Sketch Video Synthesis: From Videos to Artistic Sketched Videos

Written By: kinza.sabir
Last Updated On: December 8, 2023

Sketch Video Synthesis, transforming videos into stunning hand drawn like video sketch faces new heights in the video domain.

The model is presented by Yudian Zheng from University of Saarland, Xiaodong Cun from Tencent AI Lab, Menghan Xia from Tencent AI Lab and Chi-Man Pun from University of Macau.

This latest model introduced a new approach for sketching videos using a unique method based on optimization, instead of traditional techniques. This method is based on Bezier Curves applied to each frame of the video individually.

Traditional edge detection method were used for image sketching that effectively create the clear and concise output but in these outcomes, the artistic touch is missing. Another technique, like video doodling, is employed for adding sketches to videos, yet it doesn’t meet the criteria for achieving a comprehensive level of abstraction across the entire video.

Exploration of Sketch Video Synthesis

This approach sketch video synthesis, is focused to create a sketch depiction of the objects in a video, using multiple vector strokes. Each stroke is defined by four-point Bezier Curves, emphasizing the preservation of both semantic precision and temporal uniformity.

Scalable vector graphics (SVG) has been used for image sketching but the idea of sketching videos needs more research. As indicated in recent studies on image sketching, line drawings are created utilizing Bezier Curve’s control points, strategically refined to accurately depict the scene. The latest sketch video synthesis is a novel optimization-driven system designed to produce SVG-format sketch videos that showcase both semantic coherence and consistent temporal flow.

Generating superior quality video sketch requires ongoing optimization and careful initialization. Neural Layered Atlas (NLA) which is method for video editing was used. CLIP feature along with the XDoG edge detection was utilize for semantic-aware edges while initialization. Then enhanced the position of these points through multiple criteria to guarantee both semantic alignment and temporal consistency. Identified points were converted into Bezier Curves and apply a differentiable rasterizer to visually represent them in frame-by-frame images.

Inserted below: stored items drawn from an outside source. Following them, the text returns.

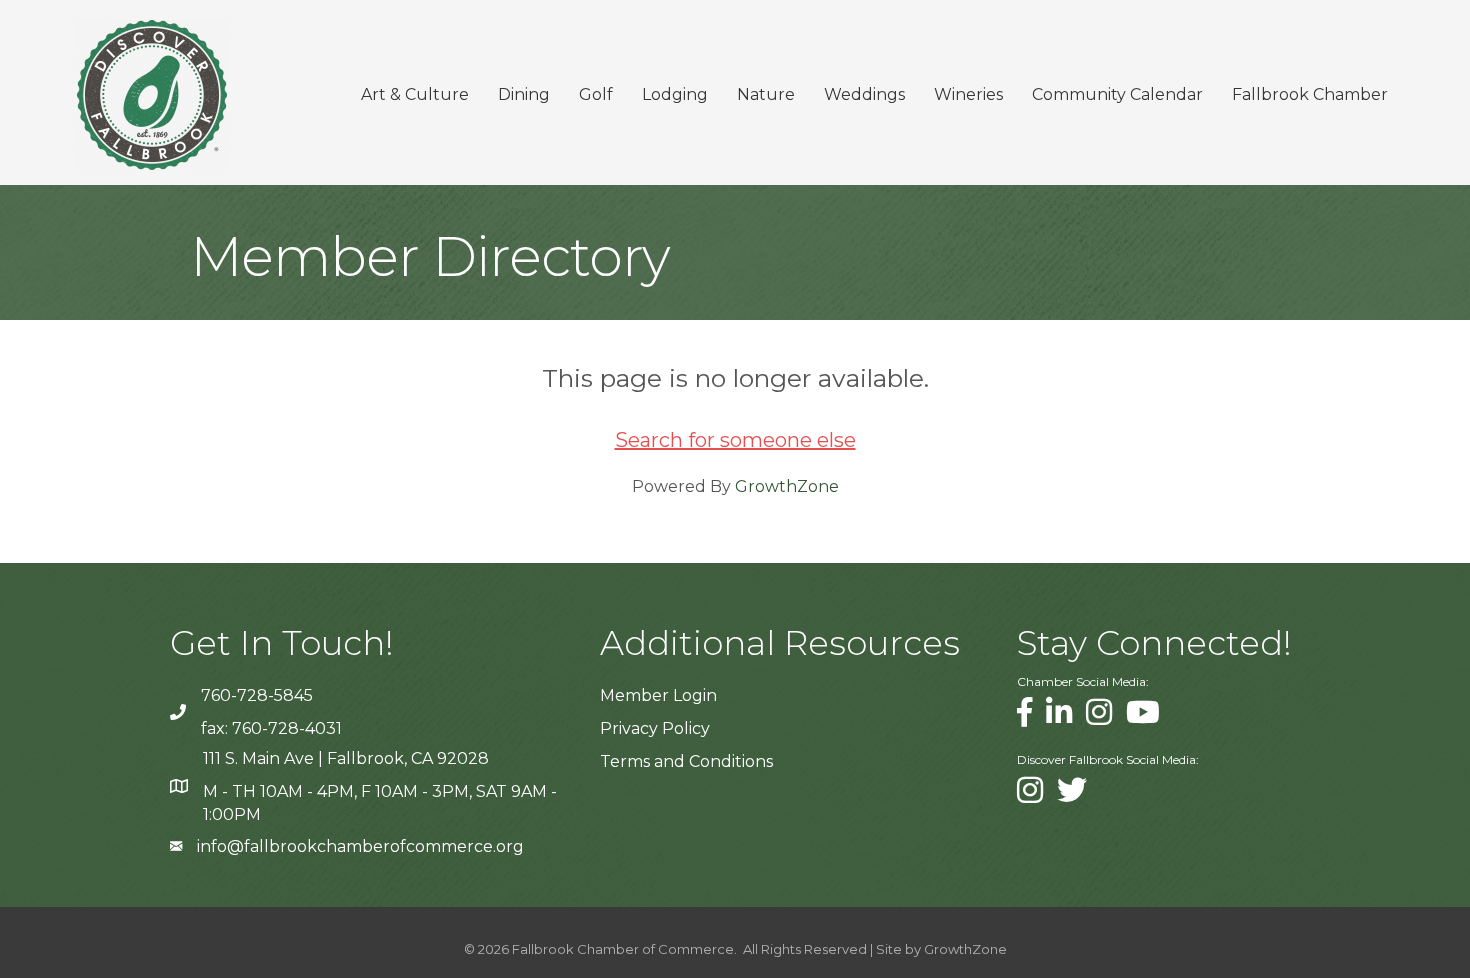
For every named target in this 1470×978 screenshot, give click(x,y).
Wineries (968, 94)
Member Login (658, 695)
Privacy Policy (655, 728)
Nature (766, 94)
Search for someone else (735, 440)
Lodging (675, 94)
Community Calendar (1117, 94)
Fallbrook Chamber (1310, 94)
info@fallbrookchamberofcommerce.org (360, 846)
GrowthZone (787, 486)
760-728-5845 (257, 695)
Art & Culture (415, 94)
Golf (596, 94)
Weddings (864, 94)
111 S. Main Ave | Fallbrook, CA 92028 (346, 758)
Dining (524, 94)
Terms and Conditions (686, 761)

This approach will be very useful for video editing applications and doodle creation for bringing creativity to a single frame. This method also helps in replacing original content with the sketches into the scenes. The research paper is available on Arxiv whereas other resources are available on GitHub.

The researchers also presented a brief video of this model.

Dataset and Evaluation

This method was evaluated on DAVIS dataset for marking the outline of objects in the video. It takes approximately 29 minutes, consuming around 19.5GB on a single NVIDIA GeForce RTX 3090 GPU to optimize a video sketch.

It was also evaluated on the manual dataset and first 50 frames of the video were used to generate the results. In particular, there were no existing video sketching method for comparison but some image sketching and edge detection techniques were used for comparison such as Canny and HED.

Conclusion

This method faces challenges while tackling with the motion of non-rigid body. Also, the method shows some textured artifacts when their is complex foreground elements in the video. These challenges can be mitigated by dividing the video into small sections and adding more layers at the cost of accuracy of segmentations and computational resources.

This video synthesis method showed extra ordinary outcome by generating coherent and semantically rich videos, keeping the quality of the sketches and appropriate level of abstraction. Through this method, creative sketch video can be generated using simple Bezier curves.